Un jour, le grand-père se penche à un mur de la forteresse et regarde en bas. « J’en ai vu un autre qui regardait aussi. Vous voudriez bien vous évader, hein, vous aussi ? » Et c’est ainsi qu’il va s’acoquiner avec Vladimir Gabine, un Russe dont le père était général à Tachkent, dans le Turkestan. Ils parlent allemand ensemble. Le grand-père se met à acheter des lacets qui, ajoutés à des ficelles qu’il reçoit dans ses colis, lui permettent de fabriquer un « câble ». Pour ce faire, il se cache dans un grenier, où un jour un Allemand entre pour vérifier des cuves d’eau et manque de le découvrir ! Mais « mon camarade est plus malin que moi : il achète du tissu soi-disant pour faire des chemises ». Avec ce tissu ils font une corde d’une vingtaine de mètres.

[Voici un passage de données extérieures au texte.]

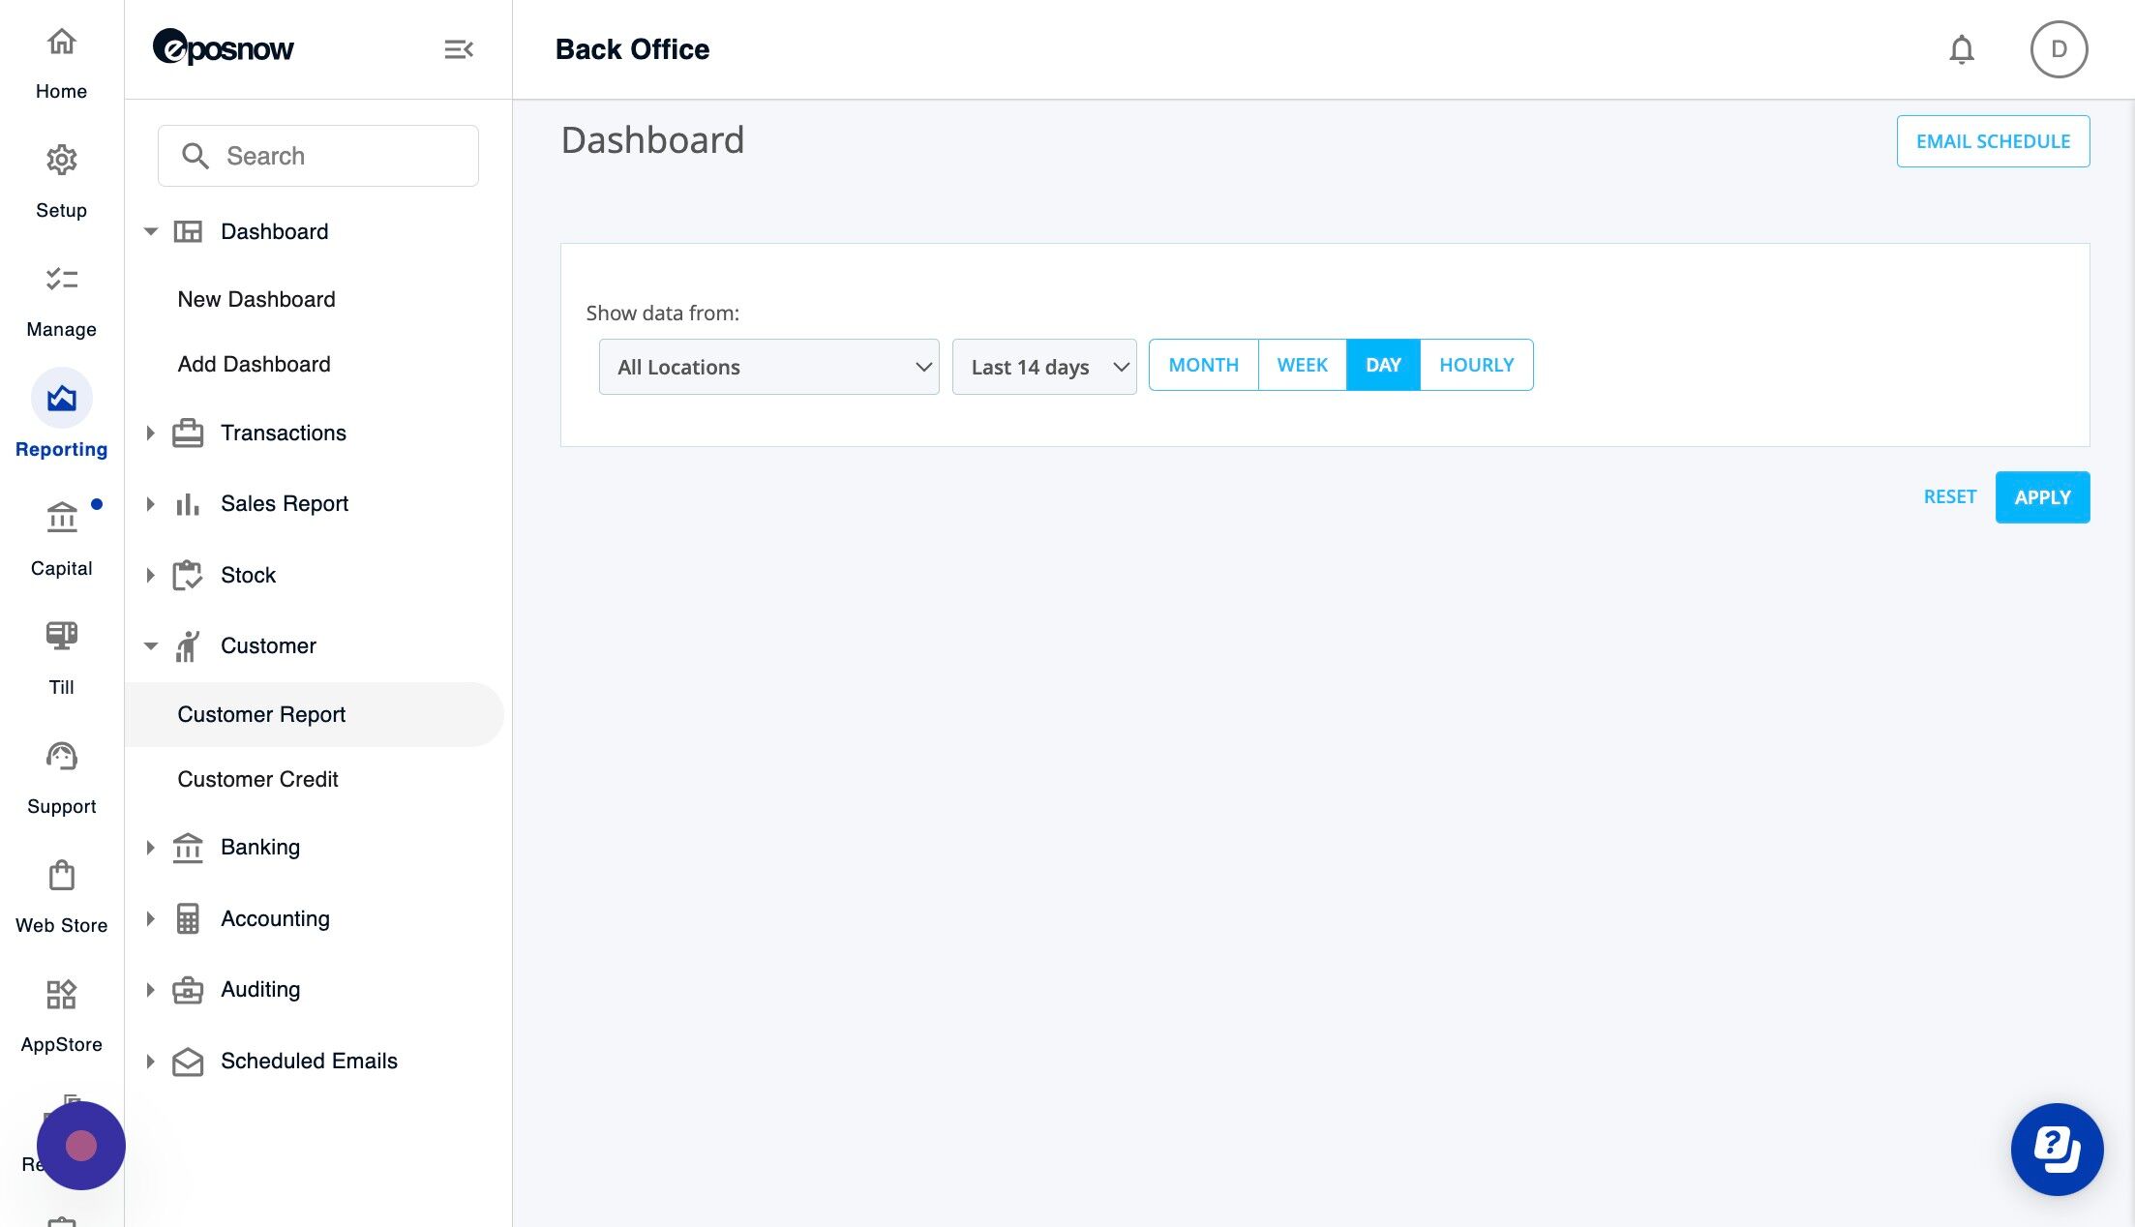Viewport: 2135px width, 1227px height.
Task: Open the Last 14 days dropdown
Action: [x=1043, y=367]
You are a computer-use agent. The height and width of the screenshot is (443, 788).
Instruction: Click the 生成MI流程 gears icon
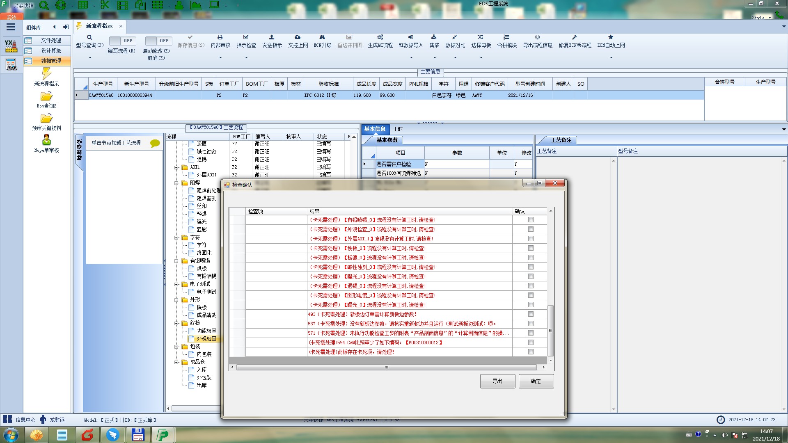pyautogui.click(x=380, y=37)
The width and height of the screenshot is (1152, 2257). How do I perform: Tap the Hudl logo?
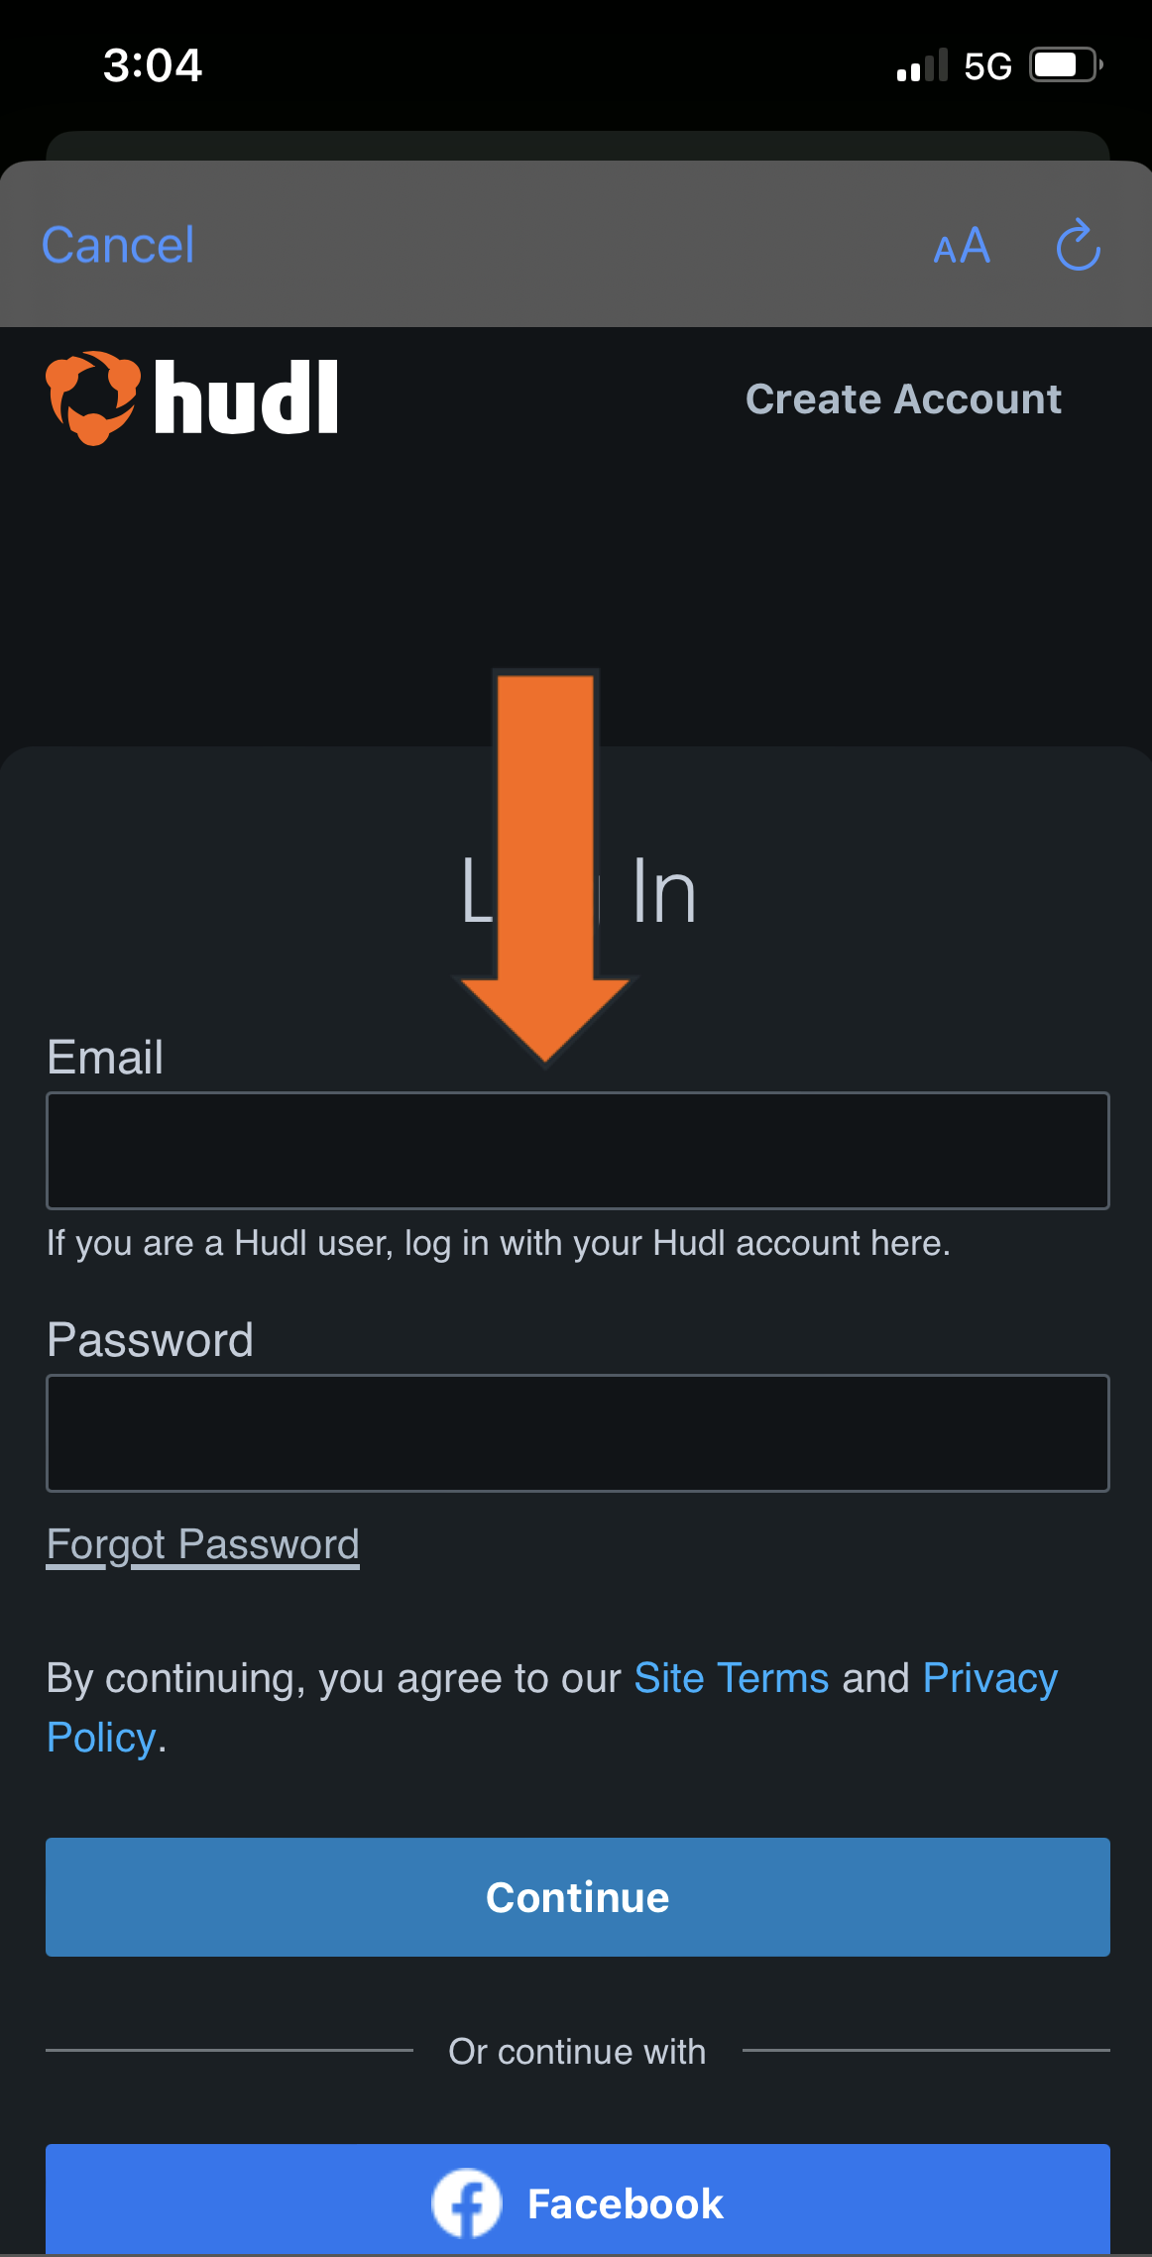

La veille du jour prévu pour l’évasion, ils se cachent sous l’infirmerie, dans une sorte de cave. Lors de l’évasion, un des malades devra sortir pour les aider. Mais le problème est que tous les soirs les Allemands font l’appel dans les casemates. Là aussi la solidarité s’organise. « Les camarades ont réussi masquer notre absence en allant d’une casemate à l’autre » pour répondre à l’appel.

La nuit, ils attachent la corde à la barre de fer fichée dans un créneau. Deux Russes sont avec eux. « Les Russes sont très religieux. L’un m’a fait un signe de croix sur le front et m’a embrassé ». L’autre Russe coupera la corde, qu’ils cacheront dans les fourrés. Ils descendent d’abord leurs sacs à dos. Puis ils descendent eux-mêmes. Le grand-père descend le premier. Le Gabine lui dira en arrivant : s’il y avait eu encore plusieurs mètres je n’aurais pas pu y arriver. Il faut dire que le grand-père était un gymnaste accompli.

Puis ils se mettent en route vers le Sud (ils veulent gagner Prague, où Gabine a des connaissances). Et là « nous avons commis une grosse faute. Au lieu de rester en pleine campagne, nous avons gagné une route ». Je ne peux m’empêcher ici de penser à mon autre grand-père. Lui aussi commettra une faute, qui lui coûtera la vie. Lorsque la Résistance l’envoie à Besançon, il a pour consigne de ne pas aller dormir chez les contacts. Épuisé, ne sachant pas où aller, il ira quand même et tous seront arrêtés.

Sur cette route, ils rencontrent des gendarmes autrichiens. Ceux-ci, leur trouvant un air bizarre, à cause de leurs habits, dit le grand-père, leur demandent leurs papiers ; ils finissent par être obligés de leur dire qu’ils se sont évadés de Königstein. Ils sont conduits à Litomeiertz, où ils sont enfermés par les gendarmes qui préviennent les Allemands.

Mais ces gendarmes « ont été chics ; ils nous apportent d’abord un menu pour notre repas. Puis l’un d’entre eux dit : non, venez avec nous, et ils nous emmènent dans un restaurant. Oui, ils ont été vraiment corrects, chics ». Certes !!!

Les Allemands les ramènent par le train. « Et là, ça ne rigole plus ». La population les regarde passer. Des enfants se moquent d’eux, mais une mère les fait taire, en leur faisant la leçon, semble-t-il au grand-père, qui pense qu’elle leur dit « ce sont des soldats, ils ont fait leur devoir en s’évadant ». Le grand-père est mis en cellule, gardé par une sentinelle qui le met en joue au moindre geste. Ils ont sans doute été décrits comme de dangereux évadés.

Ils vont passer en conseil de guerre au tribunal de Dresde. Ils sont condamnés à deux mois de forteresse… à Königstein. Lorsque le commandant de la forteresse l’apprend, il se récrie : mais ils y étaient déjà, en forteresse ! Un deuxième conseil est donc organisé. Et là, c’est à la prison de Dresde qu’ils se retrouvent, dans une cellule. « On était dans une cellule, là on était mal nourris. On mangeait des harengs ». Je crois comprendre qu’il est là avec Gabine. J’imagine quelle amitié a pu se forger au cours de cette épopée.

Le récit s’interrompt ici.

La troisième étape, après la découverte de la lettre, puis de la bande, ne peut être qu’un voyage à Königstein.